I recently found this fascinating (relatively) old review article (open access) by awesome MIT professor Natalie Kuldell about teaching synthetic biology. Synthetic biology has integrated teaching and learning with the development of the field since basically the beginning of the field, with students contributing to new technologies through iGEM and academic lab-based courses. By actively participating in a new field students get a unique educational experience, and the field benefits through the work of students being trained as engineers and biologists:
Synthetic biology, with its inclusive content and uncertain outcome, can be used to educate the skilled and responsible thinkers we hope to produce. The newness of the terrain engages students as stakeholders who learn that their viewpoints matter and that their ideas are actionable. Teaching synthetic biology is hampered by the limited number of robust systems that can be converted to teaching materials and by the dearth of standardization and characterization in existing synthetic biology exemplars. Nonetheless, it’s today’s students who can contribute to the growth of the field and who will soon become practitioners poised to realize the positive outcomes for biology by design.

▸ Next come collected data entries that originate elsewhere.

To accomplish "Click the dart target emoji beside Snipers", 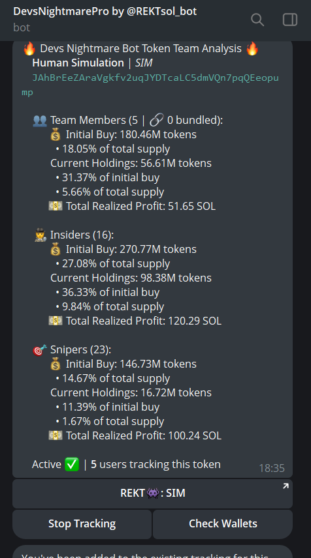I will [x=40, y=350].
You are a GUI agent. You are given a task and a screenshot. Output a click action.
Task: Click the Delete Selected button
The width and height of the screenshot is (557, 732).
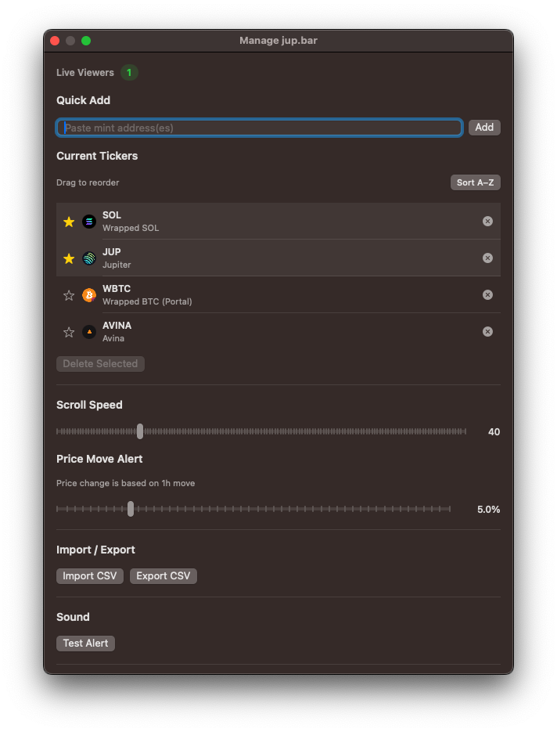pos(100,363)
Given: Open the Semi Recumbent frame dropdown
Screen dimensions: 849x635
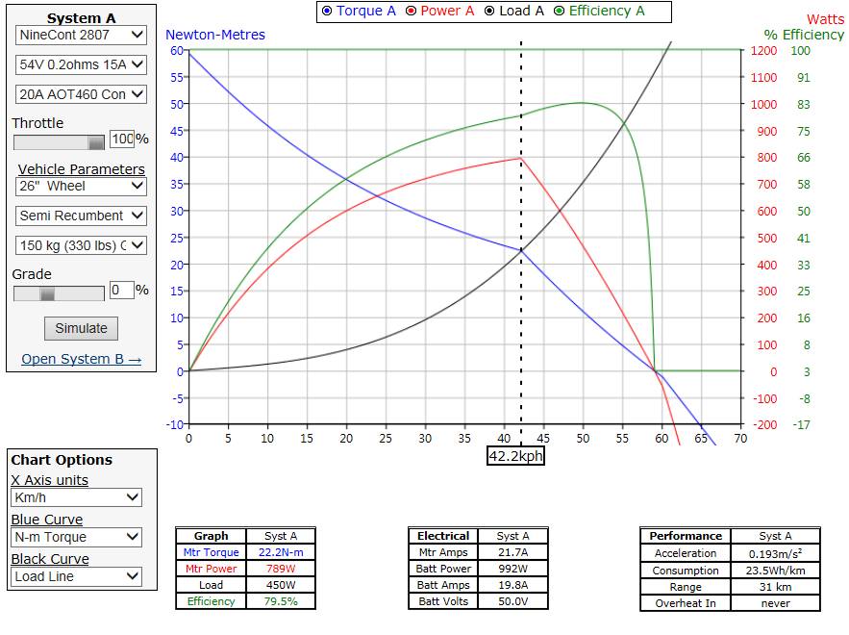Looking at the screenshot, I should (x=81, y=216).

It’s been exciting as a graduate student to be able to participate in the development and definition of a new field, and a lot of fun this summer working with undergrads as they learn about how to do molecular biology in the context of synthetic biology and genetic engineering. Things will change as the hundreds of students that learned how to do science and engineering through iGEM start going to grad school and teaching other people, as “interdisciplinary” gives way to a new discipline:
synthetic biology is a distinct discipline that requires its practitioners to work in ways remarkably different from the work that defines any traditional niche. Biologists who come to synthetic biology must manage complexity, rather than describe and celebrate it. Engineers must build using material under evolutionary pressures. Students who enter synthetic biology perceive the promise and limitations of the emerging discipline and because they have yet to categorize themselves as either “engineer” or “scientist,” these students do not see the need to collaborate as much as they see the need to parse out the problems themselves and then systematically develop the skills to solve them.